*Task goal*
Would you print the whole listing again, word for word?

*Records*
※
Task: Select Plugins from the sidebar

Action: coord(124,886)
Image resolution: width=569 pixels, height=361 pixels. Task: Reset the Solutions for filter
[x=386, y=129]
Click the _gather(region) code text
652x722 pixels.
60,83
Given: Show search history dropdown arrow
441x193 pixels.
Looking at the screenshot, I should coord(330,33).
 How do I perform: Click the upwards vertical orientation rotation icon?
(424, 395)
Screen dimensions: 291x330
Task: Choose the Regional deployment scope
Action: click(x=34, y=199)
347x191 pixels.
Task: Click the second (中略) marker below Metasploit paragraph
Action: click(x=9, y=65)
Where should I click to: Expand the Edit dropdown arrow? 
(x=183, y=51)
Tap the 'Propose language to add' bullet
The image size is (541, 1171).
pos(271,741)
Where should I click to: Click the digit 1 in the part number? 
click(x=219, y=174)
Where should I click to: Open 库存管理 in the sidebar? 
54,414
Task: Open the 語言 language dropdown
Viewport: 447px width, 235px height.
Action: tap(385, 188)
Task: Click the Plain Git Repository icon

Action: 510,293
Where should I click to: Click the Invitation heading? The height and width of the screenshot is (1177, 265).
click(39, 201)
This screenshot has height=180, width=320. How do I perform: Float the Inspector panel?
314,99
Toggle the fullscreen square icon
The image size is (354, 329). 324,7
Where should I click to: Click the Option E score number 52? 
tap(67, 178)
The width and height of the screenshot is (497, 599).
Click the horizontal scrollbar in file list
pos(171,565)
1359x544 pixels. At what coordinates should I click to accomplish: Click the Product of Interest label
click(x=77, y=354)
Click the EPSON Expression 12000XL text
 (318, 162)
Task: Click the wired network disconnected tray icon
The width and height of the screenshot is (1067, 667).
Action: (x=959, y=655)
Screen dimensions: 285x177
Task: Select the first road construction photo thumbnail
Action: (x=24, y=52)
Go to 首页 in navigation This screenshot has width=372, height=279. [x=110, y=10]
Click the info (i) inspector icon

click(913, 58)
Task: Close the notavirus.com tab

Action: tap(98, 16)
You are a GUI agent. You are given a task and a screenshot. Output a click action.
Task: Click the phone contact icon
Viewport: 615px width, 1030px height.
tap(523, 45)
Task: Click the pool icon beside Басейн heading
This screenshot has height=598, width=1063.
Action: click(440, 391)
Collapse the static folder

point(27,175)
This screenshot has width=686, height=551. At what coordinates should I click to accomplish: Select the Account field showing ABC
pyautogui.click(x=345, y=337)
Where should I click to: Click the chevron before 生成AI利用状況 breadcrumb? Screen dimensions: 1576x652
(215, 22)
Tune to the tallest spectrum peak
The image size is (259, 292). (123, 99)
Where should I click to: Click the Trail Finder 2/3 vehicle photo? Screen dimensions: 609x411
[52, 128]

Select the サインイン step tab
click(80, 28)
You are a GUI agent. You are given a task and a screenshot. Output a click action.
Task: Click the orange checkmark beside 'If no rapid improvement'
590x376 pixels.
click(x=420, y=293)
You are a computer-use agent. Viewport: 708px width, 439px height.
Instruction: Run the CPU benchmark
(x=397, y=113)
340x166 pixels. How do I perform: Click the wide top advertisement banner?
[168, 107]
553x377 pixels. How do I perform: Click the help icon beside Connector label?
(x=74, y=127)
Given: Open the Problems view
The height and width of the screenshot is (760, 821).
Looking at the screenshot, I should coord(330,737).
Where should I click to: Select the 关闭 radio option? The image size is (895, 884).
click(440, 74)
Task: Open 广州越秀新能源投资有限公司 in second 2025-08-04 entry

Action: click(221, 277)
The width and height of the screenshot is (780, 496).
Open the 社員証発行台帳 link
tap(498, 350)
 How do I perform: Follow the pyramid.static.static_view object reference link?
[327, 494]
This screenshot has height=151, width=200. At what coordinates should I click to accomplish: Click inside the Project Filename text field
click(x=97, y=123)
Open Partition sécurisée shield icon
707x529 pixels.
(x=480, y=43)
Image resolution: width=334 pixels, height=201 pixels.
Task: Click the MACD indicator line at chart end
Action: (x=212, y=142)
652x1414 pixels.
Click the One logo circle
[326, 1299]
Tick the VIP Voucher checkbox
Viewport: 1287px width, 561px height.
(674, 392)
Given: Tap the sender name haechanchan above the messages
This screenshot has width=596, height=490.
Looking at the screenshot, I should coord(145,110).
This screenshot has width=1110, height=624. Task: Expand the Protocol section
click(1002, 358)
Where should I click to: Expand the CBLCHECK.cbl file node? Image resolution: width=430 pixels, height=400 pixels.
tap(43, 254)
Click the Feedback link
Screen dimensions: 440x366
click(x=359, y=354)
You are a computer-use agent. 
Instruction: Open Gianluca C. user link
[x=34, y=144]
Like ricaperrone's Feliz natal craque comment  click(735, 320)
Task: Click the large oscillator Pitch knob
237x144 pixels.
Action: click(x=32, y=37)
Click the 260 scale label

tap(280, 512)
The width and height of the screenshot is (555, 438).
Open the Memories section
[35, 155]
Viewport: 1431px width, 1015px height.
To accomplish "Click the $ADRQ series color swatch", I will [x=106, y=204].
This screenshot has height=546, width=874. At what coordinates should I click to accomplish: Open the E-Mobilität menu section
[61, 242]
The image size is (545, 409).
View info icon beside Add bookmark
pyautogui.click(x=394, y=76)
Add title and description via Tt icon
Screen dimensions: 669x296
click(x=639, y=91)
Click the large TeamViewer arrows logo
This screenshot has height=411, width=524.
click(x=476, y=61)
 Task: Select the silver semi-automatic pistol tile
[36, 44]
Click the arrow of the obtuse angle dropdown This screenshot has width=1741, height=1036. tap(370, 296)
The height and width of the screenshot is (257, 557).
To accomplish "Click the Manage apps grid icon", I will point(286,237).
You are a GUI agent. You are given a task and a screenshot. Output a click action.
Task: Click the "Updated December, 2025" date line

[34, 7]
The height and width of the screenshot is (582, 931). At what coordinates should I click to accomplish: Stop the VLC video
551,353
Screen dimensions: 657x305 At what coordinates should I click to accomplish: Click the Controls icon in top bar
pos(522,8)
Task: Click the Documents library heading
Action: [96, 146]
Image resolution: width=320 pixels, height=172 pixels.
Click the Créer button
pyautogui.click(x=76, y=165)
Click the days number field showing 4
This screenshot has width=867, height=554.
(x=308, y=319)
※
*Output*
Task: Select Plugins from the sidebar

Action: coord(124,886)
Image resolution: width=569 pixels, height=361 pixels. Task: Reset the Solutions for filter
[x=386, y=129]
Click the _gather(region) code text
652x722 pixels.
60,83
Given: Show search history dropdown arrow
441x193 pixels.
Looking at the screenshot, I should coord(330,33).
 How do I perform: Click the upwards vertical orientation rotation icon?
(424, 395)
Screen dimensions: 291x330
Task: Choose the Regional deployment scope
Action: click(x=34, y=199)
347x191 pixels.
Task: Click the second (中略) marker below Metasploit paragraph
Action: click(x=9, y=65)
Where should I click to: Expand the Edit dropdown arrow? 
(x=183, y=51)
Tap the 'Propose language to add' bullet
The image size is (541, 1171).
pos(271,741)
Where should I click to: Click the digit 1 in the part number? 
click(x=219, y=174)
Where should I click to: Open 库存管理 in the sidebar? 
54,414
Task: Open the 語言 language dropdown
Viewport: 447px width, 235px height.
Action: tap(385, 188)
Task: Click the Plain Git Repository icon

Action: 510,293
Where should I click to: Click the Invitation heading? The height and width of the screenshot is (1177, 265).
click(39, 201)
This screenshot has height=180, width=320. How do I perform: Float the Inspector panel?
314,99
Toggle the fullscreen square icon
The image size is (354, 329). 324,7
Where should I click to: Click the Option E score number 52? 
tap(67, 178)
The width and height of the screenshot is (497, 599).
Click the horizontal scrollbar in file list
pos(171,565)
1359x544 pixels. At what coordinates should I click to accomplish: Click the Product of Interest label
click(x=77, y=354)
Click the EPSON Expression 12000XL text
 (318, 162)
Task: Click the wired network disconnected tray icon
The width and height of the screenshot is (1067, 667).
Action: (x=959, y=655)
Screen dimensions: 285x177
Task: Select the first road construction photo thumbnail
Action: (x=24, y=52)
Go to 首页 in navigation This screenshot has width=372, height=279. [x=110, y=10]
Click the info (i) inspector icon

click(913, 58)
Task: Close the notavirus.com tab

Action: tap(98, 16)
You are a GUI agent. You are given a task and a screenshot. Output a click action.
Task: Click the phone contact icon
Viewport: 615px width, 1030px height.
tap(523, 45)
Task: Click the pool icon beside Басейн heading
This screenshot has height=598, width=1063.
Action: click(440, 391)
Collapse the static folder

point(27,175)
This screenshot has width=686, height=551. At what coordinates should I click to accomplish: Select the Account field showing ABC
pyautogui.click(x=345, y=337)
Where should I click to: Click the chevron before 生成AI利用状況 breadcrumb? Screen dimensions: 1576x652
(215, 22)
Tune to the tallest spectrum peak
The image size is (259, 292). (123, 99)
Where should I click to: Click the Trail Finder 2/3 vehicle photo? Screen dimensions: 609x411
[52, 128]

Select the サインイン step tab
click(80, 28)
You are a GUI agent. You are given a task and a screenshot. Output a click action.
Task: Click the orange checkmark beside 'If no rapid improvement'
590x376 pixels.
click(x=420, y=293)
You are a computer-use agent. Viewport: 708px width, 439px height.
Instruction: Run the CPU benchmark
(x=397, y=113)
340x166 pixels. How do I perform: Click the wide top advertisement banner?
[168, 107]
553x377 pixels. How do I perform: Click the help icon beside Connector label?
(x=74, y=127)
Given: Open the Problems view
The height and width of the screenshot is (760, 821).
Looking at the screenshot, I should coord(330,737).
Where should I click to: Select the 关闭 radio option? The image size is (895, 884).
click(440, 74)
Task: Open 广州越秀新能源投资有限公司 in second 2025-08-04 entry

Action: click(221, 277)
The width and height of the screenshot is (780, 496).
Open the 社員証発行台帳 link
tap(498, 350)
 How do I perform: Follow the pyramid.static.static_view object reference link?
[327, 494]
This screenshot has height=151, width=200. At what coordinates should I click to accomplish: Click inside the Project Filename text field
click(x=97, y=123)
Open Partition sécurisée shield icon
707x529 pixels.
(x=480, y=43)
Image resolution: width=334 pixels, height=201 pixels.
Task: Click the MACD indicator line at chart end
Action: (x=212, y=142)
652x1414 pixels.
Click the One logo circle
[326, 1299]
Tick the VIP Voucher checkbox
Viewport: 1287px width, 561px height.
(674, 392)
Given: Tap the sender name haechanchan above the messages
This screenshot has width=596, height=490.
Looking at the screenshot, I should coord(145,110).
This screenshot has width=1110, height=624. Task: Expand the Protocol section
click(1002, 358)
Where should I click to: Expand the CBLCHECK.cbl file node? Image resolution: width=430 pixels, height=400 pixels.
tap(43, 254)
Click the Feedback link
Screen dimensions: 440x366
click(x=359, y=354)
You are a computer-use agent. 
Instruction: Open Gianluca C. user link
[x=34, y=144]
Like ricaperrone's Feliz natal craque comment  click(735, 320)
Task: Click the large oscillator Pitch knob
237x144 pixels.
Action: click(x=32, y=37)
Click the 260 scale label

tap(280, 512)
The width and height of the screenshot is (555, 438).
Open the Memories section
[35, 155]
Viewport: 1431px width, 1015px height.
To accomplish "Click the $ADRQ series color swatch", I will [x=106, y=204].
This screenshot has height=546, width=874. At what coordinates should I click to accomplish: Open the E-Mobilität menu section
[61, 242]
The image size is (545, 409).
View info icon beside Add bookmark
pyautogui.click(x=394, y=76)
Add title and description via Tt icon
Screen dimensions: 669x296
click(x=639, y=91)
Click the large TeamViewer arrows logo
This screenshot has height=411, width=524.
click(x=476, y=61)
 Task: Select the silver semi-automatic pistol tile
[36, 44]
Click the arrow of the obtuse angle dropdown This screenshot has width=1741, height=1036. tap(370, 296)
The height and width of the screenshot is (257, 557).
To accomplish "Click the Manage apps grid icon", I will point(286,237).
You are a GUI agent. You are given a task and a screenshot. Output a click action.
Task: Click the "Updated December, 2025" date line

[34, 7]
The height and width of the screenshot is (582, 931). At what coordinates should I click to accomplish: Stop the VLC video
551,353
Screen dimensions: 657x305 At what coordinates should I click to accomplish: Click the Controls icon in top bar
pos(522,8)
Task: Click the Documents library heading
Action: [96, 146]
Image resolution: width=320 pixels, height=172 pixels.
Click the Créer button
pyautogui.click(x=76, y=165)
Click the days number field showing 4
This screenshot has width=867, height=554.
(x=308, y=319)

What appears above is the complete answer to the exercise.